Chief secretary Amit Kiran Deb said on Thursday the detailed project report would be sent to Delhi soon. 'Funding from Delhi should not be a problem, but even if it is, we will provide funds from the government exchequer, as it is an important project,' he said.

'We are almost ready with the detailed project report and expect it to be complete within a month,' said Bengal-CES director Samiran Sen.

Officials at Writers' Buildings confirmed that the move was aimed at 'creating an uninterrupted entry road from the city to NH 2'.

Officials expect the tenders to be invited and contracts awarded within two months. The project will take a year for completion.

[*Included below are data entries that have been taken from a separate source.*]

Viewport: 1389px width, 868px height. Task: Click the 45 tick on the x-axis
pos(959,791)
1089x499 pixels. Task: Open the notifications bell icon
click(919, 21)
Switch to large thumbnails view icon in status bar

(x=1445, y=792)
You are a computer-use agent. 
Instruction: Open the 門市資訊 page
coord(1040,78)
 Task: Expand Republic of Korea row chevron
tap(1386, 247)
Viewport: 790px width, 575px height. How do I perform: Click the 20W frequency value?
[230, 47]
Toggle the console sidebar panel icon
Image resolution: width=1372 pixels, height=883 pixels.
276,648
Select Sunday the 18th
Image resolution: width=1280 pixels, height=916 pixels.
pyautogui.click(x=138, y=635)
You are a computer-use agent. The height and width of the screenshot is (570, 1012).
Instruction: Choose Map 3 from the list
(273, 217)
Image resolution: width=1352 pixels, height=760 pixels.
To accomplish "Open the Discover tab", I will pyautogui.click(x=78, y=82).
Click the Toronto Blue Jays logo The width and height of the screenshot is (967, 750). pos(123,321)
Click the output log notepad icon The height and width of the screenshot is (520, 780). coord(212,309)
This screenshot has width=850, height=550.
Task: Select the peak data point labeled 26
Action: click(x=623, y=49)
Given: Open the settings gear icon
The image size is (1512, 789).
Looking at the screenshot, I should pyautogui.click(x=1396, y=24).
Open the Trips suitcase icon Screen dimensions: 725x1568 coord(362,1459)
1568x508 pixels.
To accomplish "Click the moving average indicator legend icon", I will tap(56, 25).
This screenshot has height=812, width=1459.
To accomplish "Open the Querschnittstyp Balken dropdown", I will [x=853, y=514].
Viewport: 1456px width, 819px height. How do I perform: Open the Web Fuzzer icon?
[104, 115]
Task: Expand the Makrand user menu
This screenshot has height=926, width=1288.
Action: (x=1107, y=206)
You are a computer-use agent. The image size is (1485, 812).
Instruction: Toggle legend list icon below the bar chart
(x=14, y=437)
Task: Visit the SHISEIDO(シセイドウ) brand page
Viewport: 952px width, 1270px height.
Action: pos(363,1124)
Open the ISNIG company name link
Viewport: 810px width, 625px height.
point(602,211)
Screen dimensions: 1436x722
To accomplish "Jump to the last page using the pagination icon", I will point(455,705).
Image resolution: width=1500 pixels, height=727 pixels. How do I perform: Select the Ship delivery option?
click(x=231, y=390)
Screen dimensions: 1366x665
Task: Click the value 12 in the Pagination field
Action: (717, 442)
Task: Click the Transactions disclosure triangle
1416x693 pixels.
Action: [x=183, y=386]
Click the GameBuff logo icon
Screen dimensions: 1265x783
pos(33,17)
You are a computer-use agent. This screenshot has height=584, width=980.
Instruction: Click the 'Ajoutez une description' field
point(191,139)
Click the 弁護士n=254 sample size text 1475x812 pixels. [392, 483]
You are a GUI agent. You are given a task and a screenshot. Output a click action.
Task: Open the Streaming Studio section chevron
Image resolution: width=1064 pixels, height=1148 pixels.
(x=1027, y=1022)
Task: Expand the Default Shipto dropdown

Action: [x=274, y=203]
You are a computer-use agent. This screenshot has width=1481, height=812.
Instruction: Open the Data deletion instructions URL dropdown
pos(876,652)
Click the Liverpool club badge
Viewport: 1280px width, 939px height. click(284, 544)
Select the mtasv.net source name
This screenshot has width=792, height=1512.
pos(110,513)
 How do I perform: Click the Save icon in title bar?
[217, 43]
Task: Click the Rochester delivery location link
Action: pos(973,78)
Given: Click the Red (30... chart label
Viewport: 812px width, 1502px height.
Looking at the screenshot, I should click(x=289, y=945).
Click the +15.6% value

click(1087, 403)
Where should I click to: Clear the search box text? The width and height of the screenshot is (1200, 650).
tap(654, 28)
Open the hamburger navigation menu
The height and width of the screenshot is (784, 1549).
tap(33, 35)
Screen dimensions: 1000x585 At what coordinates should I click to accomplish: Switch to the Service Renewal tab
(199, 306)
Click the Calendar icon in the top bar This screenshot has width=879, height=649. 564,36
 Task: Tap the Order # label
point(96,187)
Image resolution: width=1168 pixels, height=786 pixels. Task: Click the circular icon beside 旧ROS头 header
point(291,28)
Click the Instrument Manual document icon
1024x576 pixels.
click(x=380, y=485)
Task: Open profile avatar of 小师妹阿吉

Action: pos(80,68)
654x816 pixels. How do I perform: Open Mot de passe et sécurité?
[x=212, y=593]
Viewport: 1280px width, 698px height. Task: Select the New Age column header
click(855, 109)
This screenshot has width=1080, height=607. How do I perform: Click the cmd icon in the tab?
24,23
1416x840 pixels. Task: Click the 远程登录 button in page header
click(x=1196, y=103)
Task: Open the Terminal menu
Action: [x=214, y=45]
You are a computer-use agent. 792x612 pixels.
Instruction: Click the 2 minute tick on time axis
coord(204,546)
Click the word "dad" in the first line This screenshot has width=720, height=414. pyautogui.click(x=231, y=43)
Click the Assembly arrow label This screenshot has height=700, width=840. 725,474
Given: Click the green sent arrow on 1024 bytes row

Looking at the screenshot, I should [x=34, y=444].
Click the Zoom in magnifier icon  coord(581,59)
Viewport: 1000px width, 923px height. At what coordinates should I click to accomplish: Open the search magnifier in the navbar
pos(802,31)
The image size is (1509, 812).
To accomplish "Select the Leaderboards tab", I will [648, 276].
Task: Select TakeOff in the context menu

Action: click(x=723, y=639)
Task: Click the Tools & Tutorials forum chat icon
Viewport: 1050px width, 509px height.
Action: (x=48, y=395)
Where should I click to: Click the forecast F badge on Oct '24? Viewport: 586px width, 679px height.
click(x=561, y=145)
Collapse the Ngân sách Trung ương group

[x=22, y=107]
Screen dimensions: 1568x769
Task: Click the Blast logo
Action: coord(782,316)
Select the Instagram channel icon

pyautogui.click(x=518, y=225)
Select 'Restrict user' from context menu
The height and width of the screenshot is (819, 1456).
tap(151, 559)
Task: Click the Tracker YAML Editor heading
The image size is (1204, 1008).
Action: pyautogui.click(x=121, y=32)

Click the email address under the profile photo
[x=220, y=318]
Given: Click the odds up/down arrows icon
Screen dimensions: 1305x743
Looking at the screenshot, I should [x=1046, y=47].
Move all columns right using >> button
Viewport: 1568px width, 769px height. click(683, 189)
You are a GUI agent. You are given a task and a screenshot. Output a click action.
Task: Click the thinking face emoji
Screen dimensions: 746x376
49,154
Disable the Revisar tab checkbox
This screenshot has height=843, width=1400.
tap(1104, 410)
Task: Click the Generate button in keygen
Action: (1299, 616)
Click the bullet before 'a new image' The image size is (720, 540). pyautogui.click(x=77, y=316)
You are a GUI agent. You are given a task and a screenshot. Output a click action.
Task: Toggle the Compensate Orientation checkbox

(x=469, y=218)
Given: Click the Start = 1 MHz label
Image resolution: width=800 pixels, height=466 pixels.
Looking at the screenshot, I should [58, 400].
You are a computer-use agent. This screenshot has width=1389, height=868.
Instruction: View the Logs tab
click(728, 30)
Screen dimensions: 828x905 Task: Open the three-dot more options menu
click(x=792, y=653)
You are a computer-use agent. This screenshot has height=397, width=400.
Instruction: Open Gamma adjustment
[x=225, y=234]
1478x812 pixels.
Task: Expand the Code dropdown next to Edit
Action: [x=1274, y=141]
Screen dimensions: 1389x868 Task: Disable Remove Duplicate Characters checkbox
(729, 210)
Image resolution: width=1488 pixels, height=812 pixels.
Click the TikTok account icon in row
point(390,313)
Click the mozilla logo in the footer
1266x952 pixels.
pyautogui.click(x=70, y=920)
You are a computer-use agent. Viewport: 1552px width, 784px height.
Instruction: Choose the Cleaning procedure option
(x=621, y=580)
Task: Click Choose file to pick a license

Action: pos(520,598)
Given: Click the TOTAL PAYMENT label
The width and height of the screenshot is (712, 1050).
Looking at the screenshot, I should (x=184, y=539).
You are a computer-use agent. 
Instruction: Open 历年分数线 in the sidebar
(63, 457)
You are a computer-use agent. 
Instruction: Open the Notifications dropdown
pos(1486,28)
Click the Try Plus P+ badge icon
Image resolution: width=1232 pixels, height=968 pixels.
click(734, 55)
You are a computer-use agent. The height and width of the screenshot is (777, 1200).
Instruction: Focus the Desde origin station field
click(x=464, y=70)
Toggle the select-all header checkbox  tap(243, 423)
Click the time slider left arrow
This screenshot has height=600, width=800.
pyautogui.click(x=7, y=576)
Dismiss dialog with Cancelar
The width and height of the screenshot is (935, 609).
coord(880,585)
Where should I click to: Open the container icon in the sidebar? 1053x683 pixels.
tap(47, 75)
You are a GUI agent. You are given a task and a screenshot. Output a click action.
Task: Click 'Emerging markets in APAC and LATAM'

The Dunlop rotary flyover will have three ramps. The major entry point to the city from Delhi Road remains chaotic and it takes at least 15 to 20 minutes to cross the stretch.

'After conducting an in-depth study and taking the opinion of experts, we found that if the three red signals are avoided, vehicles can reach Vivekananda bridge without a hitch. Once the humps and flyover are in place, it will take 15 minutes to hit Delhi Road from Shyambazar,' said an official engaged in the project.

According to traffic experts, the purpose of constructing the second Vivekananda bridge would be defeated if traffic congestion on BT Road, particularly at the Dunlop intersection, is not eased.

The National Highways Authority of India, monitoring the construction of the second bridge, had also raised this point with the state government.